[发明专利]一种氧化还原酶或其重组酶的应用及一种重组氧化还原酶

权利要求书

1.一种氧化还原酶或其重组酶作为羰基还原酶催化剂在不对称还原前手性羰基化合物以制备光学活性手性醇中的应用；所述的氧化还原酶或其重组酶的氨基酸序列如序列表中SEQ ID No.2所示。

2.如权利要求1所述的应用，其特征在于：

所述的氧化还原酶来源于天蓝色链霉菌(Streptomyces coelicolor)A3(2)NRRL B-16638；

所述的重组酶由下述方法制得：培养包含碱基序列如序列表中SEQ IDNo.1所示的氧化还原酶基因的重组表达转化体，即可；所述的培养所用的培养基较佳的为包括下述成分的培养基：酵母膏5～10g/L，蛋白胨10～20g/L和NaCl 10g/L。
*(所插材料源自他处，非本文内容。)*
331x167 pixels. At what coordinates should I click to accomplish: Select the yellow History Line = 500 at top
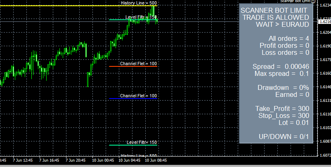pos(62,6)
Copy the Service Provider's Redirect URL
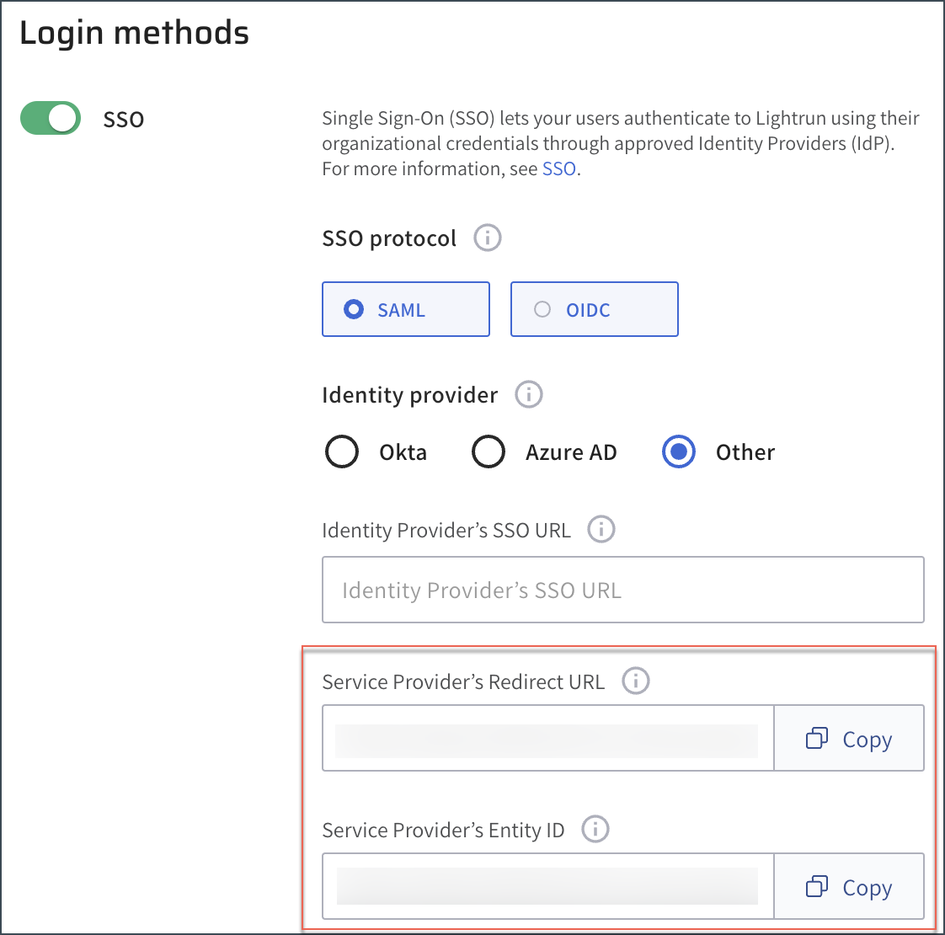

3.如权利要求2所述的应用，其特征在于：所述的重组酶由下述方法制得：将包含碱基序列如序列表中SEQ ID No.1所示的氧化还原酶基因的重组大肠杆菌接种于含卡那霉素的LB培养基中培养，之后再接种于LB’培养基中培养，当培养液OD600达到7.5～8.5，优选8时，在终浓度为0.1～1mM，优选0.5mM的异丙基-β-D-硫代吡喃半乳糖苷的诱导下，即可；所述的LB培养基包括酵母膏5g/L，蛋白胨10g/L和NaCl 10g/L；所述的LB’培养基包括酵母膏10g/L，蛋白胨20g/L和NaCl 10g/L；

所述的培养的温度较佳的为30～37℃；所述的培养较佳的在振荡条件下进行；所述的再接种于LB’培养基的步骤较佳的按体积比5％的接种量接种；所述的诱导的时间较佳的为22～28℃；所述的诱导的时间较佳的为10～15h。

4.如权利要求2或3所述的应用，其特征在于：所述的重组酶按下述方式中任一种收集：(1)收集培养液中的细胞，洗涤，冷冻干燥，得冻干细胞；(2)将收集的培养液中的细胞进行细胞破壁处理，离心，取上清液，即得粗酶液；(3)按方式(2)制备粗酶液，将粗酶液进一步冷冻干燥得粗酶粉。

5.如权利要求2所述的应用，其特征在于：所述的包含碱基序列如序列表中SEQ ID No.1所示的氧化还原酶基因的重组表达转化体由下述方法制得：通过引物，以天蓝色链霉菌(Streptomyces coelicolor)A3(2)NRRL B-16638的基因组为模板，经聚合酶链式反应进行基因扩增得碱基序列如序列表中SEQ ID No.1所示的氧化还原酶基因，之后连接于载体上得包含碱基序列如序列表中SEQ ID No.1所示的氧化还原酶基因的重组表达载体，之后转化至宿主微生物中，即可；

所述的引物为：

上游引物为GGAGATTCATATGAGCACCACCGGAACCACC，

下游引物为GTGAAGCTTTCAGACGGCGGTGTAGGCGC；

所述的载体较佳的为质粒pET-28a；所述的宿主微生物较佳的为大肠杆菌，更佳的为大肠埃希氏菌(E.coli)BL21(DE3)。

6.如权利要求1～5任一项所述的应用，其特征在于：所述的应用按下述方法进行：在NAD⁺和/或NADH、以及异丙醇的存在下，在所述的氧化还原酶或其重组酶的作用下，将作为底物的前手性羰基化合物进行不对称还原反应，制得光学活性手性醇。